Imogen exhaled through rounded lips. Mercer swore under his breath.
“Well,” Mercer said. “That’s cheered me right up.”
Imogen turned to me. “You didn’t tell him anything.”
It wasn’t a question.
She wouldn’t accuse me outright of leaking anything, deliberately or otherwise. Not with my name, my family, and my place in chambers. But she was checking all the same.
“No.” I shook my head. “I haven’t said a word.”
“Good.” She straightened. “Then whatever Wolfe thinks he knows, it isn’t coming from you. Which tells me exactly how seriously we need to take this.

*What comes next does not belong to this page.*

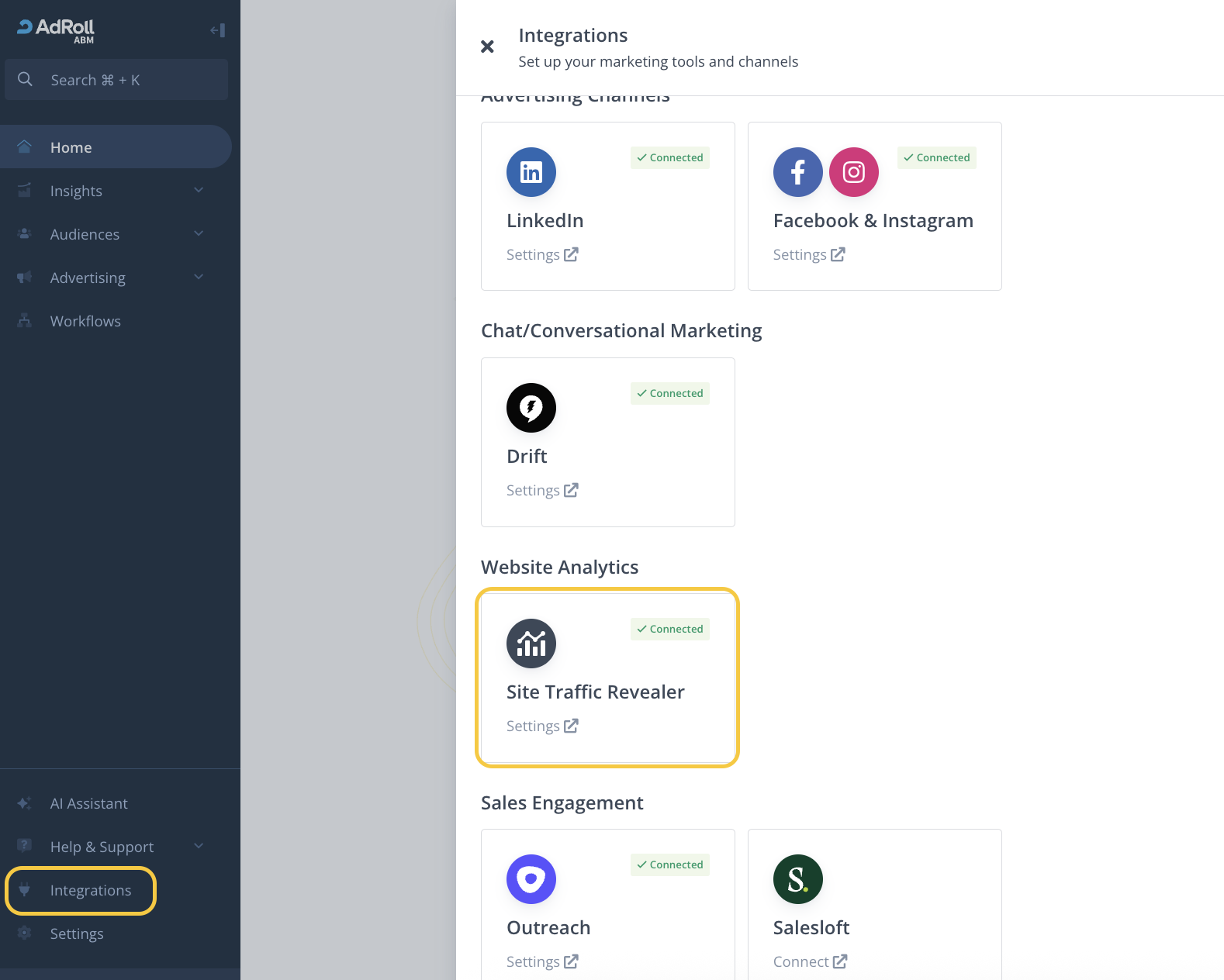
Task: Click the Drift logo icon
Action: click(x=531, y=408)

Lord Wolfe, no matter how high a circle he moves in, does not get to decide how this case is run.”
She went back to the table and gathered the bail papers, holding them to her chest with decisive finality.
“This,” she tapped the papers, “just became non-negotiable.”
I nodded, unable to deny the flicker of relief that followed. Not because Imogen hadn’t been committed before, but because, until now, there had always been the risk she might see this as my weakness steering her hand. That my investment in Razor blurred the professional lines.
Wolfe had just erased that doubt for her.
He gave her something far cleaner than loyalty or sympathy: a target.
Imogen despised men like Lord Wolfe. Men who mistook access for authority, who assumed the world bent quietly around them and that consequences were for other people.
She didn’t just enjoy toppling Goliaths. She made a career of it.
And I was there to reap the benefits.